The concern for Adventist missionary expansion goes back to the early days of the organization. Shortly after the organization of the General Conference in 1863, the first foreign mission was established in the United States. By 1874, John Nevis Andrews had been appointed as the first official Adventist missionary in Europe (specifically, in Switzerland).
South America, however, didn’t seem to get as much attention. A November 1889 General Conference Session bulletin was the starting point for a closer look at Adventist outreach in South America. The document recommended that worldwide donations from the Sabbath School of the last six months of 1890 be directed toward beginning the Adventist work in South America. The amount raised at the time was US$4,235.95 (equivalent to US$146,668 today).

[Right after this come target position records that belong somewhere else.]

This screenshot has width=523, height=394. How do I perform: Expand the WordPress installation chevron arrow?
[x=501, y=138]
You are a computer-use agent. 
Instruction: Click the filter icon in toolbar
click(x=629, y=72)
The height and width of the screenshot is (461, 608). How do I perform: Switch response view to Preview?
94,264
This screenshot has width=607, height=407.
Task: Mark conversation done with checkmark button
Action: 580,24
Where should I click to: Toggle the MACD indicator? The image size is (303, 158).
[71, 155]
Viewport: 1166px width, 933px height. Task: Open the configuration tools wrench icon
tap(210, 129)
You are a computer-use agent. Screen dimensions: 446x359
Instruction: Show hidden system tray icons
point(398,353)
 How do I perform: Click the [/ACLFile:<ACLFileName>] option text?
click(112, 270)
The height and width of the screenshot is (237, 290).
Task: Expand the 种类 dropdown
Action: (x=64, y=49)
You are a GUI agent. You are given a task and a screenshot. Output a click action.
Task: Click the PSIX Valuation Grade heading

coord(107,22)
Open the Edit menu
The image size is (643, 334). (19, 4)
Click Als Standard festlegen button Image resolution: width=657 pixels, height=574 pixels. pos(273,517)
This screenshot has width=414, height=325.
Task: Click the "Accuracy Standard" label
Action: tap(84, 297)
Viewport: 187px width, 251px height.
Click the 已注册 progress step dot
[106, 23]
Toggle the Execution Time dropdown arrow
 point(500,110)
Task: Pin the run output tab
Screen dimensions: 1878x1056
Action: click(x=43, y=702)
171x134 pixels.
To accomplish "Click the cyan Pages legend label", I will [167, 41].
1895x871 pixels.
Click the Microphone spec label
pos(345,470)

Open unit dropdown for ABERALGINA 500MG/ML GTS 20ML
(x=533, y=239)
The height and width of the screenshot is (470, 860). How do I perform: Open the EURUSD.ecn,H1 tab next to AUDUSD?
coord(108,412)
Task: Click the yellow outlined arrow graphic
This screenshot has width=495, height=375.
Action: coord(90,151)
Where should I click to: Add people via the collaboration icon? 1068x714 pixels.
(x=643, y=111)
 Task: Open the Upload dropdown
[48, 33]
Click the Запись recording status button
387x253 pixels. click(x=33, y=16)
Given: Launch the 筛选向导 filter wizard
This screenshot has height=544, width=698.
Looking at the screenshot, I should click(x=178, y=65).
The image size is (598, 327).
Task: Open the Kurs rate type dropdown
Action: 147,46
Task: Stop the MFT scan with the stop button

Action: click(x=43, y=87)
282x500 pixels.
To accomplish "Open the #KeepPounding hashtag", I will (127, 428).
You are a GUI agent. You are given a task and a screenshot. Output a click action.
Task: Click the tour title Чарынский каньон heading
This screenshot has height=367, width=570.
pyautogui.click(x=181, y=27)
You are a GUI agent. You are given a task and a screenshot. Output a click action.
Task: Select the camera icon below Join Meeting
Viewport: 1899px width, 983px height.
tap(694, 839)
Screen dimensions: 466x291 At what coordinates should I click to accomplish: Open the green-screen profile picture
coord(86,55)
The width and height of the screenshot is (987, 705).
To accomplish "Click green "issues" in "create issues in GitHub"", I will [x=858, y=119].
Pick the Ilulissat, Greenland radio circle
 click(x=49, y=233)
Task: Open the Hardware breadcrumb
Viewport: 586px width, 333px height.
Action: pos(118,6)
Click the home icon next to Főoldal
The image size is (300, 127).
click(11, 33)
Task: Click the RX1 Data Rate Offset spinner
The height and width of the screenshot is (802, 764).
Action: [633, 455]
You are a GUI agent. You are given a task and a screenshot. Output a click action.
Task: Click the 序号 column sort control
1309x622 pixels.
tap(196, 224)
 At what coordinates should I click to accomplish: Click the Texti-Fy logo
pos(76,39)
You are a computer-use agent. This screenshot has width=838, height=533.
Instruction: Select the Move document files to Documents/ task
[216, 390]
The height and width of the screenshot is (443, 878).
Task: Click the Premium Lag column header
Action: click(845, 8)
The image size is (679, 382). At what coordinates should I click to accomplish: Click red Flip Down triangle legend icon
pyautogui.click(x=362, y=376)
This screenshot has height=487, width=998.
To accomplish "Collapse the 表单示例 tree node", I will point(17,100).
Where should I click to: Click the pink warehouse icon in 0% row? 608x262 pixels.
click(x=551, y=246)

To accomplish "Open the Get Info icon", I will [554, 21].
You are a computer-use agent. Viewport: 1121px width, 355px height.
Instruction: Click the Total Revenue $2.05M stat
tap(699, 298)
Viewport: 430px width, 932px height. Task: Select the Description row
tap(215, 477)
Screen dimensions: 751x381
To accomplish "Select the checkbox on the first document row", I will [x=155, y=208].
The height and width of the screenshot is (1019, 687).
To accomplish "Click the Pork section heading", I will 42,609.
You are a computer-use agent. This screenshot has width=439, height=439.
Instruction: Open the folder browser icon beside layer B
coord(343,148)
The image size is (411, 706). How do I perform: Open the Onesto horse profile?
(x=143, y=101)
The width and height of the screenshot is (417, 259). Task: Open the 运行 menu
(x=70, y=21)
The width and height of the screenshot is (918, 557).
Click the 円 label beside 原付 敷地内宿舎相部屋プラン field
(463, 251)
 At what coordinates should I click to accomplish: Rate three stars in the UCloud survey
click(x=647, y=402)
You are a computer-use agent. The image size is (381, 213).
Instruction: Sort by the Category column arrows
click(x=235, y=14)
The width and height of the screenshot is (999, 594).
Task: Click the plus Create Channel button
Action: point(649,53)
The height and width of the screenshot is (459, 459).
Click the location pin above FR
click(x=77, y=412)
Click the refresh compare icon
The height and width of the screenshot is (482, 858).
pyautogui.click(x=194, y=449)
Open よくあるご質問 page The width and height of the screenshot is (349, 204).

In The Home Missionary, William White, Ellen White’s son, wrote about young people from various places across the U.S. who were “ready to consecrate their lives to the work of carrying the message to South America.” A year later, a General Conference Session bulletin called the South American subcontinent “a neglected field,” highlighting the missionary potential of the region.
Heidinger reminded board members of a May 29, 1891, vote taken by the General Conference Committee on Foreign Missions. It was recorded that the Adventist Church would send Elwin Snyder to distribute literature in South America. Later that year, Snyder traveled with Albert Stauffer and Clair Nowlin to Argentina.
The arrival of the missionaries in South America met the needs of people who already knew the Adventist message, Heidinger explained. Most of them were people of German origin who kept the Sabbath and had contacted Adventist leaders, asking for a pastor to visit them.
In 1894, it was voted to send Frank Westphal to Argentina to engage in direct mission with the believers there. When he arrived, Westphal met Geörg Riffel, a Swiss Adventist convert. Riffel had originally moved to Argentina in 1880, but had later moved to Kansas, United States, and was converted to Adventism there. He later returned to Argentina in 1890 as a self-supporting missionary. His service made an important contribution to spreading the gospel in South America. On September 9, 1894, Westphal organized the first Adventist congregation in South America in Crespo, Argentina.
The SAD Adventist Volunteer Service (AVS) shows ongoing growth, Heidinger said. According to AVS data, the region sent 166 volunteers in 2021. Between 1999 and 2021, 910 volunteers were sent from the SAD to countries outside its territory. In the same period, the number of people sent to do outreach and support evangelism in SAD countries other than the volunteer’s native homeland also experienced a sharp increase, he reported.
Currently, two foreign families are serving in the SAD territory, and 70 SAD families are serving as missionaries in other regions of the world. These are missionaries specifically funded by the Adventist Church organization. Overall, 351 families are serving the church as paid missionaries around the world. According to the number of sponsored missionary families, the SAD is the region that sends the largest number of missionaries after the North American Division.
At the close of his presentation, Heidinger listed three major world areas that represent an ongoing challenge to evangelism, including the 10/40 Window, the region where most people live but Christianity is a minority.
Heidinger also mentioned the Post-Christian Window, which reflects the diminishing footprint of Christianity in regions such as Europe, the United States, Canada, Australia, and New Zealand. There is also an increase in immigrant membership and high rates of members leaving their churches, especially among the youth.
Finally, Heidinger referenced the Urban Window, or those 543 cities around the world with a population of at least one million. Among them, the biggest challenges are megalopolises such as the urban areas in Tokyo (population, 37 million), Delhi (33 million), Shanghai (28 million), and Dhaka (23 million).
“These still present enormous challenges to Adventist evangelism,” he said.